On Tue, 15 Jul 2003, Ben Bennett wrote:

> > and maybe even:
> >
> >     200210131:02
>
> No!  Egads :-)  Actually I wasn't accepting the form 200210130102
> either (I will accept 20021013T0102).  Should I?

Is the former form unambiguous?  If so, you mighta s well accept it.

> > Also, don't forget about the optional "." in "a.m." and "p.m."  I'm
> > not quite sure how that'd get localized, but the point is that the
> > localized am/pm thingies must be regexes, not constant strings (or,
> > okay, a regex constructed out of a list of constant strings, if you
> > want :)
>
> Yeah, I was trying to work that out.  It appears not to be in the raw
> locale data, so I was considering just accepting the am/pm stuff with
> optional inserted periods, even for other locales.  I still have to
> survey all locales to see if that is even reasonable.  The other
> choice would be to special case BC and AD to allow the dotted form,
> but that seems a bit restrictive.

Yeah, there's really no way to get a regex from the locale data.

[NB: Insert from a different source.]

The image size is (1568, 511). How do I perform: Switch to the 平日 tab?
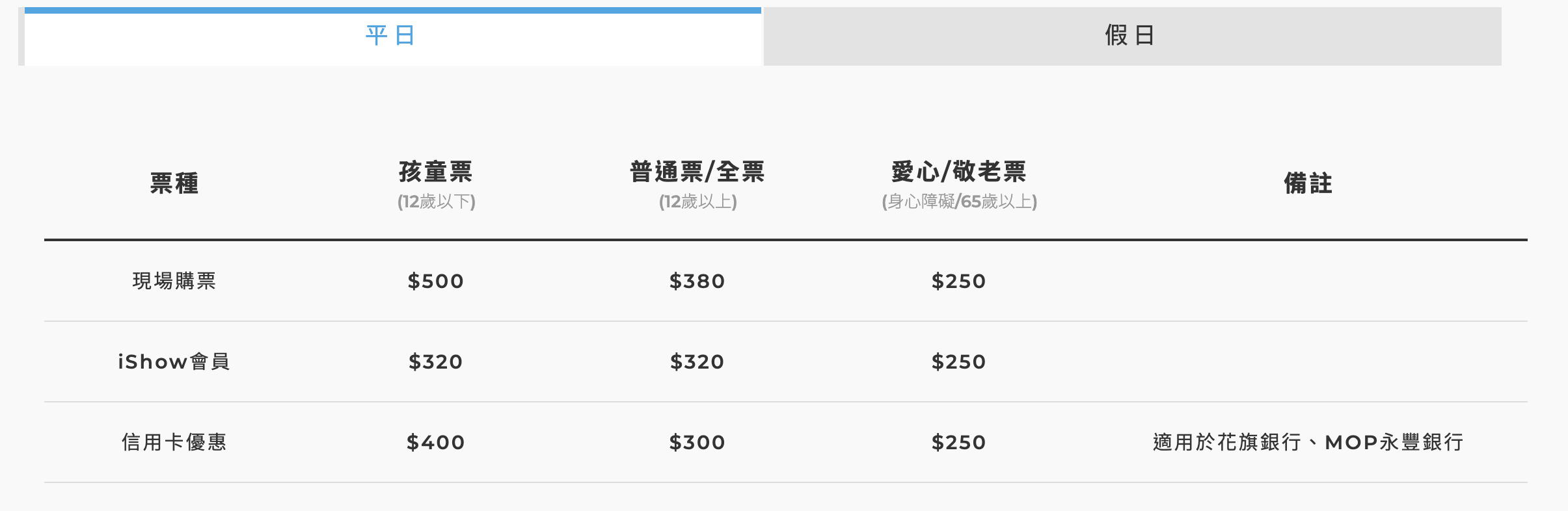tap(390, 36)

> Speaking of which, what interface do people want?
>
>   my $us_parser = DateTime::Format::Simple->new(locale => "en_US");
>   my $dt = $us_parser->parse_datetime("2/11/74");
>
> Or:
>
>   my $dt = DateTime::Format::Simple->parse_datetime(string => "2/11/74",
>                                                   locale => "en_US");

Both!  The latter can just wrap the former.